■ **Assignment**: Read the records and gather each line that includes "agent".

Extracted data section start

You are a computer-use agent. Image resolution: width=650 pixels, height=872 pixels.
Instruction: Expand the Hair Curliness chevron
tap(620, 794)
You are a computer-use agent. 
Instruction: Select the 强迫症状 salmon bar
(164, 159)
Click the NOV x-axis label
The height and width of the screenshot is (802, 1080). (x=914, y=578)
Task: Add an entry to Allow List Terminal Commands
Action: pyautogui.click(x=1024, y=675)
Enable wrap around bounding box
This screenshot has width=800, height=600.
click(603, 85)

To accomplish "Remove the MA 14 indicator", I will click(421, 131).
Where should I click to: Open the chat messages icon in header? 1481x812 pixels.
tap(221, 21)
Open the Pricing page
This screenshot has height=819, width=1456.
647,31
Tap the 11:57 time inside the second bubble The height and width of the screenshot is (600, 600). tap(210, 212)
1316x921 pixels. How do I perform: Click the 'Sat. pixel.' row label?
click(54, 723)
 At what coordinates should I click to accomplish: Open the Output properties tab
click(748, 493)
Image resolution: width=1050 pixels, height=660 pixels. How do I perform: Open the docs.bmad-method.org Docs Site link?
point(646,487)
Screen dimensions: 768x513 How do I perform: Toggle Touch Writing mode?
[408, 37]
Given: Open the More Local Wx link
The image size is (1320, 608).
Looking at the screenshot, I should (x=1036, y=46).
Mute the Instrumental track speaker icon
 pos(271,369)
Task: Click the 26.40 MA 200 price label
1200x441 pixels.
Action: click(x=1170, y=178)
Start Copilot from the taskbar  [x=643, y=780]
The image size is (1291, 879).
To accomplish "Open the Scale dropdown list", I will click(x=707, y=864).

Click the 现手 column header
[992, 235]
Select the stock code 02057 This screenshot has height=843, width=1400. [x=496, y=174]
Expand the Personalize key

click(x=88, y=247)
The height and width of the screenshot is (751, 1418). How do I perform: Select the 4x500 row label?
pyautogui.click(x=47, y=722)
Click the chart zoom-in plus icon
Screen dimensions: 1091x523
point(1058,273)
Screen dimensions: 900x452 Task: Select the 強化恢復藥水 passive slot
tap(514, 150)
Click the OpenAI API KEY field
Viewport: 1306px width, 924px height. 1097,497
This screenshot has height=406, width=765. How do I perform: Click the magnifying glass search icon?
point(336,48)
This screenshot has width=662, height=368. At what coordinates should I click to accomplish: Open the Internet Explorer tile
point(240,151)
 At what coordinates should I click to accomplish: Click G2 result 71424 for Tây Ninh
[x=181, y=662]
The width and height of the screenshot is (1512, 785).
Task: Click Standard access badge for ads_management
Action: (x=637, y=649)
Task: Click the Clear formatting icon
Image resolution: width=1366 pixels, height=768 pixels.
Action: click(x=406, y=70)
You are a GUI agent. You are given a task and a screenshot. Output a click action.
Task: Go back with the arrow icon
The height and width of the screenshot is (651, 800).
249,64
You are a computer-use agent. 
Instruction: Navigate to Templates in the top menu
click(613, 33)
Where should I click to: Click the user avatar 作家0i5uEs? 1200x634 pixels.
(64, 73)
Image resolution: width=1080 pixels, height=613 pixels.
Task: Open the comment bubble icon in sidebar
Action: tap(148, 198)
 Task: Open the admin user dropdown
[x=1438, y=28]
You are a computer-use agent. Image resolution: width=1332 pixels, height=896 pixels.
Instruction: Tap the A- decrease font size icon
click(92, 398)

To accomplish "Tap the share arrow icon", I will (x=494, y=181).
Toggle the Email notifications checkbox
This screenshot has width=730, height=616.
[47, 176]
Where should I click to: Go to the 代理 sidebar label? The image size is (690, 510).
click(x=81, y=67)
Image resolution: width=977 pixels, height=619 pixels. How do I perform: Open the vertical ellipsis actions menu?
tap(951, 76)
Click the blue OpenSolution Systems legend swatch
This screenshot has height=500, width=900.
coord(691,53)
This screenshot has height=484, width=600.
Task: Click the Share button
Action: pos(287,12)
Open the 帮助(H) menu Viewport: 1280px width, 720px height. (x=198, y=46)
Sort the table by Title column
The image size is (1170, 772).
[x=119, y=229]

Extracted data section end

■ **Task result**:
You are a computer-use agent. Image resolution: width=650 pixels, height=872 pixels.
You are a computer-use agent. 
You are a GUI agent. You are given a task and a screenshot. Output a click action.
You are a computer-use agent. 
You are a computer-use agent. Image resolution: width=1332 pixels, height=896 pixels.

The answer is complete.